[TEXT EXCERPT]
• • • • •
The only interesting bit here is the managed_object_free_object_list function. This is actually in relation with the next_object field in managed_object_t. We are going to build a very simple linked list of our managed objects, and managed_object_free_object_list is going to be responsible to free all of these dynamic objects before the vm terminates. We will use this method until we implement our full–blown garbage collector, so we won’t leak memory in the meantime.

String support in the virtual machine

Now we have the solution of storing and managing dynamic managed objects. Let’s see what else we need to have full support inside our vm.

Luckily, the lexer already supports strings, so we won’t touch that part. We have to touch–up the parser a little bit, though. We add a function to parse string literals.

static ast_node_t *parse_string_literal_expression(parsing_context_t *context) {
    const token_t token = get_previous_token(context);
    return ast_node_make_string(token);
}

And we put this to use by adding it to parse_rules for the TOKEN_STRING row. We can now lex and parse string literals.

We also have to add a new AST node and its associated functions, because parsing will create a new AST node for our strings.

Let’s add NODE_STRING to ast_node_type_t.
• • • • •
[CHALLENGES]
1: Extract the portion of the VM string-support excerpt between "The only interesting" and "to parse string literals.", inclusive.
2: According to the VM string-support excerpt, what is managed_object_free_object_list used for until the full garbage collector is implemented, and why?
3: Condense the paragraph of the VM string-support excerpt that begins "The only interesting bit here" into a shorter version that keeps its main facts.
The lines after this point are unrelated to the VM string-support excerpt.

[SOURCE DATA]
• • • • •
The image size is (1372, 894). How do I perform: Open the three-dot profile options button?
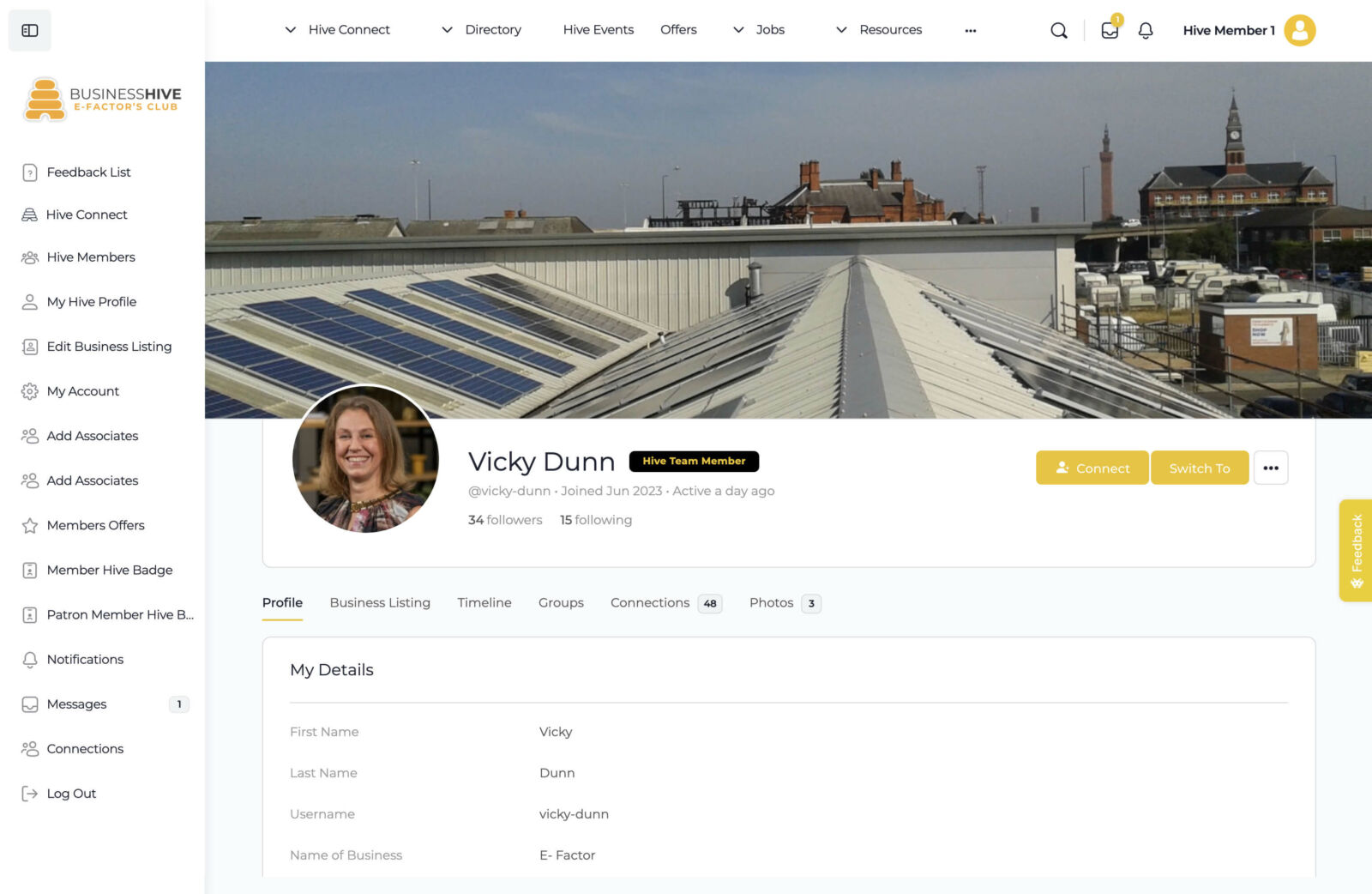[x=1270, y=468]
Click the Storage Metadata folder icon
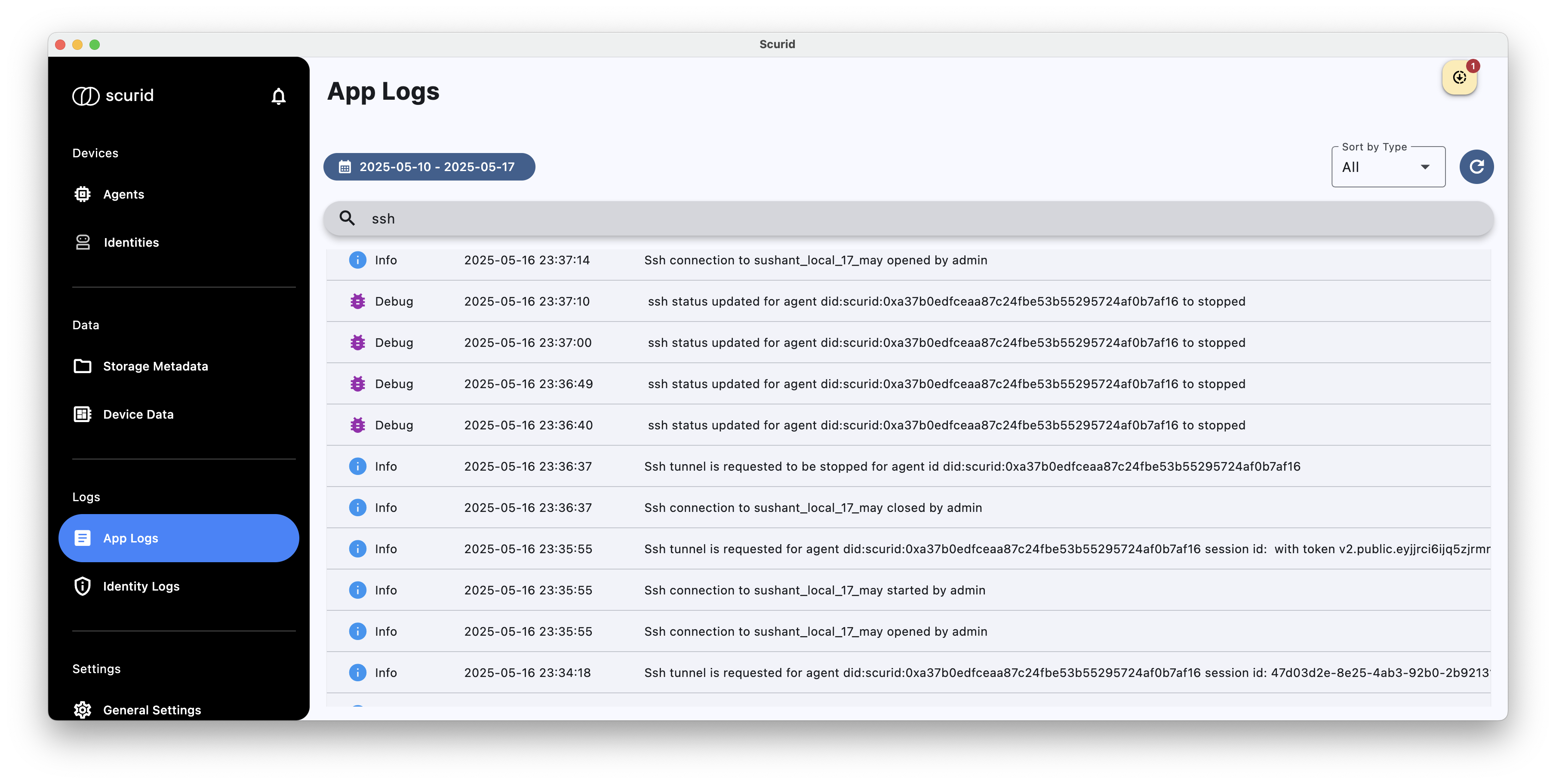 point(83,366)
• • • • •
[ANSWERS PER TASK]
1:
The only interesting bit here is the managed_object_free_object_list function. This is actually in relation with the next_object field in managed_object_t. We are going to build a very simple linked list of our managed objects, and managed_object_free_object_list is going to be responsible to free all of these dynamic objects before the vm terminates. We will use this method until we implement our full–blown garbage collector, so we won’t leak memory in the meantime.

String support in the virtual machine

Now we have the solution of storing and managing dynamic managed objects. Let’s see what else we need to have full support inside our vm.

Luckily, the lexer already supports strings, so we won’t touch that part. We have to touch–up the parser a little bit, though. We add a function to parse string literals.

2: It frees all the dynamic managed objects, which are kept in a simple linked list through the next_object field, before the vm terminates. This prevents memory leaks until the full-blown garbage collector is implemented.

3: The managed_object_free_object_list function works with the next_object field in managed_object_t, which links managed objects into a simple list. Before the vm terminates, the function frees all of these dynamic objects. This prevents memory leaks until a full garbage collector is implemented.